+++ MATERIAL SUPPLIED +++

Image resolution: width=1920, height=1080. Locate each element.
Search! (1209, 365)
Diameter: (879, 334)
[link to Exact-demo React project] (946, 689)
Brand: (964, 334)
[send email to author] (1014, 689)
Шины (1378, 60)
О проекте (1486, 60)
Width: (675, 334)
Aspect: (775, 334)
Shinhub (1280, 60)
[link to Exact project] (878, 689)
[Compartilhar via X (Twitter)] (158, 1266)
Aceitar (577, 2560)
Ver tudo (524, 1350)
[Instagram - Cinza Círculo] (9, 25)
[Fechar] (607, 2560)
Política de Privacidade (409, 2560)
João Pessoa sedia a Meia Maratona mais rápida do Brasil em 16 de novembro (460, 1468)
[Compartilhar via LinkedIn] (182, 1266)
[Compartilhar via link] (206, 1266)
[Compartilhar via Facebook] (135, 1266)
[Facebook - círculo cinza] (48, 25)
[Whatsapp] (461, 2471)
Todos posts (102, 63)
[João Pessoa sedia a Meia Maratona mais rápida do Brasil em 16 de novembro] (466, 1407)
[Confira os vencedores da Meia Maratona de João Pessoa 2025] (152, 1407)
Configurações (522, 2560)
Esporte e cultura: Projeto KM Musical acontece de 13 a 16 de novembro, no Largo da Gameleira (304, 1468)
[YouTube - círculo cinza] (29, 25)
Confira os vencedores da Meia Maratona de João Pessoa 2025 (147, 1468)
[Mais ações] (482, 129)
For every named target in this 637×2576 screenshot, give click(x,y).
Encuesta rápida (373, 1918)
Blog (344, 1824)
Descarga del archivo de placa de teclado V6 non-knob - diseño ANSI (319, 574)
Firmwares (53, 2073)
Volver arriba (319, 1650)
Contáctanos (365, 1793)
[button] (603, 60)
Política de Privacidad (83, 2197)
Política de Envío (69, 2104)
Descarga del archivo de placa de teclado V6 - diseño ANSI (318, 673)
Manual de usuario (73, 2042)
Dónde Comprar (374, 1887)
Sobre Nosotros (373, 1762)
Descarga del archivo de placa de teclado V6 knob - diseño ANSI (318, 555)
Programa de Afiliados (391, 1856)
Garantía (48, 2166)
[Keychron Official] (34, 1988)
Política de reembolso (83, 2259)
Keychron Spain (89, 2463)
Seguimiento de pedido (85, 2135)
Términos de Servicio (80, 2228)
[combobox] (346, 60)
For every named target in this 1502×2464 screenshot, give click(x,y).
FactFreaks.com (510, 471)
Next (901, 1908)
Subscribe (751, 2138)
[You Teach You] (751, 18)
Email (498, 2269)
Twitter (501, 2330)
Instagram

+++

## ASSIGNMENT
Would you please repeat all the entries exactly as written?

## EXERCISE RESPONSE
Image resolution: width=1920, height=1080. Locate each element.
Search! (1209, 365)
Diameter: (879, 334)
[link to Exact-demo React project] (946, 689)
Brand: (964, 334)
[send email to author] (1014, 689)
Шины (1378, 60)
О проекте (1486, 60)
Width: (675, 334)
Aspect: (775, 334)
Shinhub (1280, 60)
[link to Exact project] (878, 689)
[Compartilhar via X (Twitter)] (158, 1266)
Aceitar (577, 2560)
Ver tudo (524, 1350)
[Instagram - Cinza Círculo] (9, 25)
[Fechar] (607, 2560)
Política de Privacidade (409, 2560)
João Pessoa sedia a Meia Maratona mais rápida do Brasil em 16 de novembro (460, 1468)
[Compartilhar via LinkedIn] (182, 1266)
[Compartilhar via link] (206, 1266)
[Compartilhar via Facebook] (135, 1266)
[Facebook - círculo cinza] (48, 25)
[Whatsapp] (461, 2471)
Todos posts (102, 63)
[João Pessoa sedia a Meia Maratona mais rápida do Brasil em 16 de novembro] (466, 1407)
[Confira os vencedores da Meia Maratona de João Pessoa 2025] (152, 1407)
Configurações (522, 2560)
Esporte e cultura: Projeto KM Musical acontece de 13 a 16 de novembro, no Largo da Gameleira (304, 1468)
[YouTube - círculo cinza] (29, 25)
Confira os vencedores da Meia Maratona de João Pessoa 2025 (147, 1468)
[Mais ações] (482, 129)
For every named target in this 637×2576 screenshot, give click(x,y).
Encuesta rápida (373, 1918)
Blog (344, 1824)
Descarga del archivo de placa de teclado V6 non-knob - diseño ANSI (319, 574)
Firmwares (53, 2073)
Volver arriba (319, 1650)
Contáctanos (365, 1793)
[button] (603, 60)
Política de Privacidad (83, 2197)
Política de Envío (69, 2104)
Descarga del archivo de placa de teclado V6 - diseño ANSI (318, 673)
Manual de usuario (73, 2042)
Dónde Comprar (374, 1887)
Sobre Nosotros (373, 1762)
Descarga del archivo de placa de teclado V6 knob - diseño ANSI (318, 555)
Programa de Afiliados (391, 1856)
Garantía (48, 2166)
[Keychron Official] (34, 1988)
Política de reembolso (83, 2259)
Keychron Spain (89, 2463)
Seguimiento de pedido (85, 2135)
Términos de Servicio (80, 2228)
[combobox] (346, 60)
For every named target in this 1502×2464 screenshot, give click(x,y).
FactFreaks.com (510, 471)
Next (901, 1908)
Subscribe (751, 2138)
[You Teach You] (751, 18)
Email (498, 2269)
Twitter (501, 2330)
Instagram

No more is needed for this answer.